In 1902, Low resigned as president of the university to become the second mayor of the newly consolidated City of New York. He stands out as the first mayor of Greater New York to be elected on a fusion ticket, with the support of both the Citizens Union and Republican parties. Some of his notable achievements include the introduction of a civil service system — based upon merit — for hiring municipal employees, reducing widespread graft within the police department, improving the system of education within the city, and lowering taxes. Despite these seemingly impressive achievements he only served for two years and was defeated in 1903 by Democrat George B. McClellan Jr.

Later life

He was chairman of the Tuskegee University (formerly Tuskegee Institute), a historically black college directed under Booker T. Washington, from 1907 until 1916. From 1907, he was also president of the business-labor alliance the National Civic Federation. Even though he believed in collective bargaining rights, which had customarily been denied to labor unions by those in authority, he did not favor strikes, but rather embraced arbitration as a suitable labor-management negotiation tactic.
He was a founder and the first president of the Bureau of Charities of Brooklyn, and was elected vice-president of the New York Academy of Sciences and president of the Archaeological Institute of America.

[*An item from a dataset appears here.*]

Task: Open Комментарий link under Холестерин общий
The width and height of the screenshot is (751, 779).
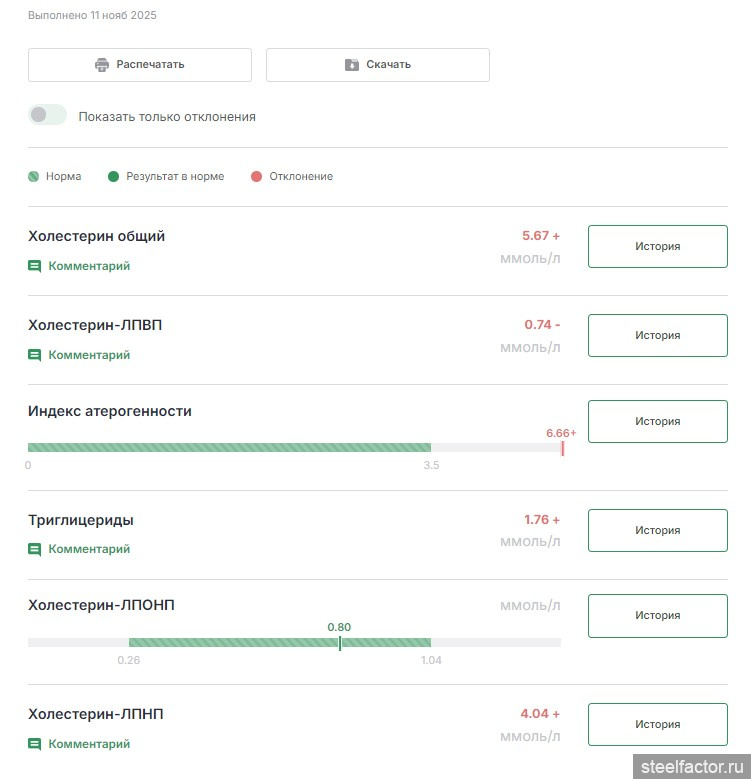Action: 89,266
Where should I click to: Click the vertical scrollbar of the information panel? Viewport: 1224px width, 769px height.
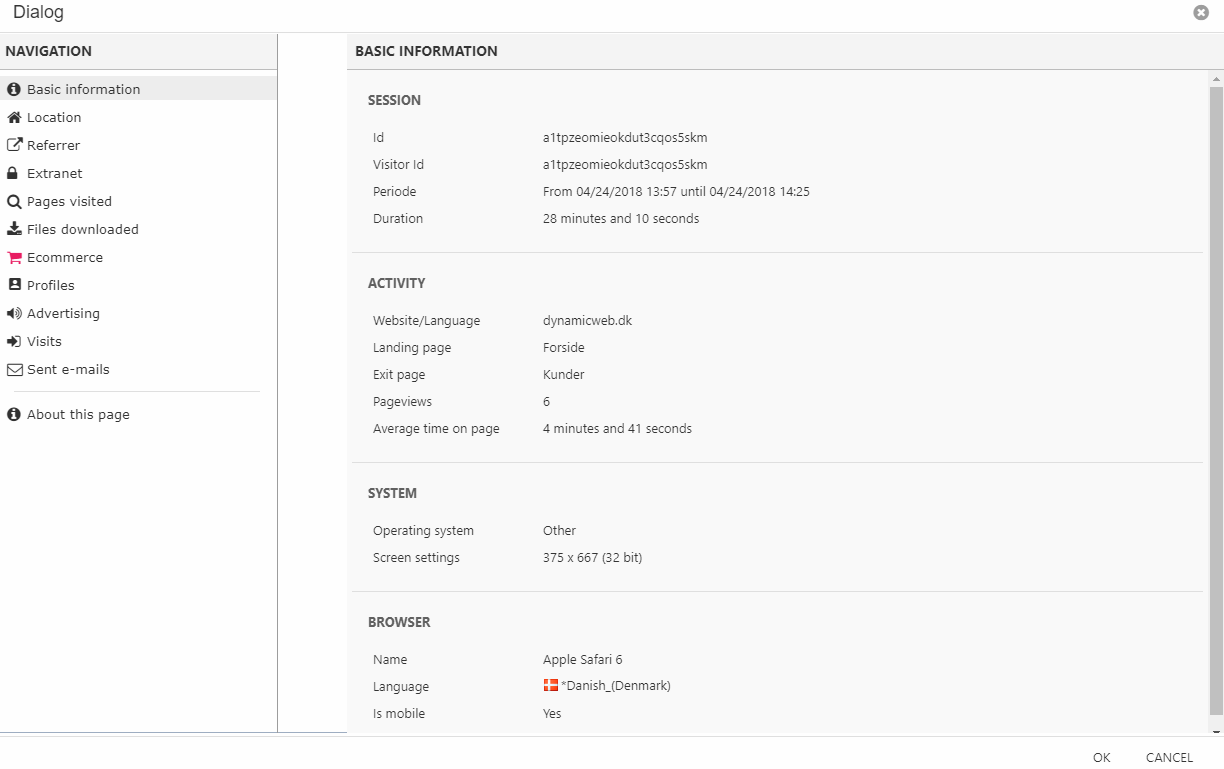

Low became interested in the food supply problem, that is its contribution to the constantly increasing cost of living. He became convinced that this difficulty could best be solved by democratic cooperation among farmers and consumers. He was president of the Bedford Farmers' Cooperative Association. He was also one of the founders of the Cooperative Wholesale Corporation of New York City, an organization which seeks to bring about a business federation of all the consumers' cooperative store societies in the eastern United States, but not being in sympathy with the radical tendency of this phase of the cooperative movement, he finally resigned and devoted himself entirely to the agricultural phase of cooperation. Low was also a trustee of the Carnegie Institute of Washington, D.C.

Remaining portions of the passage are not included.